What do we know about teens with persistent gender dysphoria?
- They are more likely to experience depression. One study reported that 23.5% of a large sample of transgender women experienced depression during adolescence. Bullying and trauma may contribute to roughly 50% of the increased risk, according to this study.
- A sample of 180 patients (ages 12-29) from a community health center reported that transgender youth had a twofold to threefold increased risk of depression, anxiety disorder, suicidal ideation, suicide attempt, self-harm without lethal intent, and both inpatient and outpatient mental health treatment compared with cisgender-matched controls. No statistically significant differences in mental health outcomes were observed comparing FTM and MTF patients, adjusting for age, race/ethnicity, and hormone use
- They are more likely to have been victims of physical, psychological or sexual abuse, and more likely to have PTSD.
- The limited data available suggests markedly elevated rates of suicide among transgender youth. In this sample, 47% of transgender adults attempted suicide prior to the age of 25. In a smaller sample of transgender youth (ages 15-21, N=66), 45% seriously considered suicide and 26% had engaged in life-threatening behavior.
- Higher than expected rates of autism spectrum disorders have been reported among children and teens with gender dysphoria. In this clinical sample, nearly 8% of kids with gender dysphoria met diagnostic criteria for autism. In addition to autism, higher rates of schizophrenia have been observed in clinically-referred samples of patients with gender dysphoria, and increased obsessional interests are seen among clinically-referred boys.

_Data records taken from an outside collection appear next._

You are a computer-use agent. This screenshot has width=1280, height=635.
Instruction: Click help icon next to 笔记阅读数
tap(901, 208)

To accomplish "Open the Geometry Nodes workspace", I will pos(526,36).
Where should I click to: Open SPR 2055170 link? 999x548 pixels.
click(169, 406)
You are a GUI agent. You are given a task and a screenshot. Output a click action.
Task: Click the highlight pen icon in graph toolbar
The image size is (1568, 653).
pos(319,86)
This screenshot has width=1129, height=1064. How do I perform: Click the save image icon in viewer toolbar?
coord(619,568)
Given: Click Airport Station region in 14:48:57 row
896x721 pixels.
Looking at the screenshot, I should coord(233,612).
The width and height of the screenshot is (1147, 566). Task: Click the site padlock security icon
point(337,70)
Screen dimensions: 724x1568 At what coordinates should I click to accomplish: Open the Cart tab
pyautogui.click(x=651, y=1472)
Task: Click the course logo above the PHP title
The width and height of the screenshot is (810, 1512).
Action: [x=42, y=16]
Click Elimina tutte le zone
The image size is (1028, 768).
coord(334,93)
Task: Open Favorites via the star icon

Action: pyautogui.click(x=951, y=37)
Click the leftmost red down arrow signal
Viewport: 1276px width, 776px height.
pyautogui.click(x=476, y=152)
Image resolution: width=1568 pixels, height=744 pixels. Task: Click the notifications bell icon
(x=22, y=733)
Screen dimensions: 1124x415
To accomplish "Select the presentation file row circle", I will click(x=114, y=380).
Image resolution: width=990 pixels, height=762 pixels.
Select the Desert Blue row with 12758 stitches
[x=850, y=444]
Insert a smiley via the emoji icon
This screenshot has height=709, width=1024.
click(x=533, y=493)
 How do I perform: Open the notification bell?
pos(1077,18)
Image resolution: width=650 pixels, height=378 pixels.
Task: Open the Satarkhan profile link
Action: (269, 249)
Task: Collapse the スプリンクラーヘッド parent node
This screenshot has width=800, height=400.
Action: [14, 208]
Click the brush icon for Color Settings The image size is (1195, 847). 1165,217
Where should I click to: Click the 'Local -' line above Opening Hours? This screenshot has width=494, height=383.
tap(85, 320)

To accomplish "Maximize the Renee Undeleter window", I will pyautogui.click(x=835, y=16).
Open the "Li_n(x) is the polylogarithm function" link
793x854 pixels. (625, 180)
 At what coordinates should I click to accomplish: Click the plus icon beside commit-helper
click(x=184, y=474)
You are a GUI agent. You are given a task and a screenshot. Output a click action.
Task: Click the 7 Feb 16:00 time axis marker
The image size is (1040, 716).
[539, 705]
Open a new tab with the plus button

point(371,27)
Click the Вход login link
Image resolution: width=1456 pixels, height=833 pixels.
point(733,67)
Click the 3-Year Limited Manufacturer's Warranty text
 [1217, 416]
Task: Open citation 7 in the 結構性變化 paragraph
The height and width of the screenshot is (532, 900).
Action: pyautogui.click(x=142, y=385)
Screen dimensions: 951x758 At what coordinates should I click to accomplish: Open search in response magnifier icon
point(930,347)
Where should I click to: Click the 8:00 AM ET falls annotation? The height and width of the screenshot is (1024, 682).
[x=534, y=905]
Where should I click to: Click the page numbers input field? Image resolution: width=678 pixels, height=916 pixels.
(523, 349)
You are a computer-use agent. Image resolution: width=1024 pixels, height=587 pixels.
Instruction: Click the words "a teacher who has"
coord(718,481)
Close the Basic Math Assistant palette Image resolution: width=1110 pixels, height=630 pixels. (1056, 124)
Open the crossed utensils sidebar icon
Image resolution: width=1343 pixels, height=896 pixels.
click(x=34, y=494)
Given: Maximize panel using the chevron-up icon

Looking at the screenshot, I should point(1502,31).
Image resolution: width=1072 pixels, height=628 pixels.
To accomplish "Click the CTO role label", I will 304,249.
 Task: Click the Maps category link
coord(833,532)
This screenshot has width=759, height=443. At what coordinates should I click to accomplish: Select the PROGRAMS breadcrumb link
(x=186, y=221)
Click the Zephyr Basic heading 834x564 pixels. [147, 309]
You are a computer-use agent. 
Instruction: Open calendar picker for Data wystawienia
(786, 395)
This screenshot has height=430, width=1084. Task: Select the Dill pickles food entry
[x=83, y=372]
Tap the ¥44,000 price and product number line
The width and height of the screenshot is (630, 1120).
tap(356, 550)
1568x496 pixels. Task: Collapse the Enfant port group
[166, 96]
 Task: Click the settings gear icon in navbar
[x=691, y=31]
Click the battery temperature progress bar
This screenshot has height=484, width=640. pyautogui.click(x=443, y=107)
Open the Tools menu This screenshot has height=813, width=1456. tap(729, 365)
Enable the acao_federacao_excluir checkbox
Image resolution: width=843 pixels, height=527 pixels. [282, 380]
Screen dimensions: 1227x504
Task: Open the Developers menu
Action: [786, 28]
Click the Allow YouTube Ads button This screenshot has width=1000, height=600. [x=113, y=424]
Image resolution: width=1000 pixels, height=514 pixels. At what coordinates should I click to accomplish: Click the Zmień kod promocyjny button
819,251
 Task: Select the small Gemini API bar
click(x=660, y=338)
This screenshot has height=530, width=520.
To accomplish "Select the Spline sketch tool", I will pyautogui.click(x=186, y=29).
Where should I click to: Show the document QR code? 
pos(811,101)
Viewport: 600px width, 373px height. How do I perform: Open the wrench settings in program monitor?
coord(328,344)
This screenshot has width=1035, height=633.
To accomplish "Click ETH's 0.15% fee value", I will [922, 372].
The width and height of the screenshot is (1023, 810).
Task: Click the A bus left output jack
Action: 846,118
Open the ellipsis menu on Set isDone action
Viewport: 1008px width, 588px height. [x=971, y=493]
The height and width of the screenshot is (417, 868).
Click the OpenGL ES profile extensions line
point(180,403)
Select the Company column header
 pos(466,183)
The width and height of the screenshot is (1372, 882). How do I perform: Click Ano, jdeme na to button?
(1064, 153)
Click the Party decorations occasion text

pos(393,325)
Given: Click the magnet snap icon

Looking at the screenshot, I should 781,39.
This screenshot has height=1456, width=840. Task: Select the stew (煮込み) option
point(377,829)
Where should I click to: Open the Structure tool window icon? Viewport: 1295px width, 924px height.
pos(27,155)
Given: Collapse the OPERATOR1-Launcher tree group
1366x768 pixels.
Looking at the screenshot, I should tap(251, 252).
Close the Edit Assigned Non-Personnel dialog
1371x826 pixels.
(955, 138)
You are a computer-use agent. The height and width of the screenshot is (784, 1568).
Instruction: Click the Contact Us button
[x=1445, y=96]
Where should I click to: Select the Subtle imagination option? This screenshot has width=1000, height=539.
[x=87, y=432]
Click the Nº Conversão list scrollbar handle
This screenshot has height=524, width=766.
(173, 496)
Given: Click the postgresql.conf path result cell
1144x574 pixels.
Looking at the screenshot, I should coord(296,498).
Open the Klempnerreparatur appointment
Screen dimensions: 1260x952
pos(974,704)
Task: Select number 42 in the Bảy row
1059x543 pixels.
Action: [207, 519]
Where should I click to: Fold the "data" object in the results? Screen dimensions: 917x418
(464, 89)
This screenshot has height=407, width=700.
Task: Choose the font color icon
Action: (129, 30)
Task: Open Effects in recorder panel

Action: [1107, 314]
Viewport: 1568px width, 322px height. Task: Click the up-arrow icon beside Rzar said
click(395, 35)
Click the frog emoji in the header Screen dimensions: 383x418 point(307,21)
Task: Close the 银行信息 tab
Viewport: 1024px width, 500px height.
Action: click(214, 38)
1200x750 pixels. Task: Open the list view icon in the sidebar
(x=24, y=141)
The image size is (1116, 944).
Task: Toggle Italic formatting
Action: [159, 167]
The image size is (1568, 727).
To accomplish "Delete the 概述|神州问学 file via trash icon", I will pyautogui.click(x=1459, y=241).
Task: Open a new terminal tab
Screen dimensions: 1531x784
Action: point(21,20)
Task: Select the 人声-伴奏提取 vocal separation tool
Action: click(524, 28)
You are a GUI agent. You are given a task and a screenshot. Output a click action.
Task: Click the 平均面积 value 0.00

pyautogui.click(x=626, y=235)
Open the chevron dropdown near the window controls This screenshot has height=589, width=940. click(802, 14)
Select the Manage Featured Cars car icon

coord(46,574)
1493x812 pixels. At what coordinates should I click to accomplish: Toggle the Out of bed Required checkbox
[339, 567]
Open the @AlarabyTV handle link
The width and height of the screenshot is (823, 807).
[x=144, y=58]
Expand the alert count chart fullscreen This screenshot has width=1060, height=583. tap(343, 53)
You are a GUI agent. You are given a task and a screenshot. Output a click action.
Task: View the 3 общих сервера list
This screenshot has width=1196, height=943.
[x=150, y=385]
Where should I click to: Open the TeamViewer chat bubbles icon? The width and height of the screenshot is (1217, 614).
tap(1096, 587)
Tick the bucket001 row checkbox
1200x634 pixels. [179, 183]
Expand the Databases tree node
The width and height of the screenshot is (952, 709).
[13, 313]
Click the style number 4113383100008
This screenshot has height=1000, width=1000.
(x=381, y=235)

The question of what to do with children and teens with gender dysphoria in the face of insufficient data is the hot-button topic that their parents and the professionals who treat them are wrestling with. Here’s a study published last year describing some of the ethical issues the professional community is wrestling with…
(1) The absence of an explanatory model for gender dysphoria
(2) The nature of gender dysphoria… is it a normal variation in development, a social construct or mental illness?
(3) What role does physiological change during puberty play in the development of gender identity?
(4) The role of comorbid medical and mental health conditions
(5) What are the range of possible physical or psychological effects associated with pursuing (or choosing not to pursue) early medical interventions?
(6) At what age is a child/teen competent to consent to hormonal/surgical treatments and what rights should parents have to consent to treatment before kids are capable of making such decisions?
(7) The role of social context in how gender dysphoria is perceived.
To summarize, we know that most kids with gender dysphoria become comfortable with their biological sex as they progress through childhood. For those who continue to experience significant gender discordance as adolescents, far too many will have experienced trauma, mental illness, social isolation, self-injury and suicidal thoughts.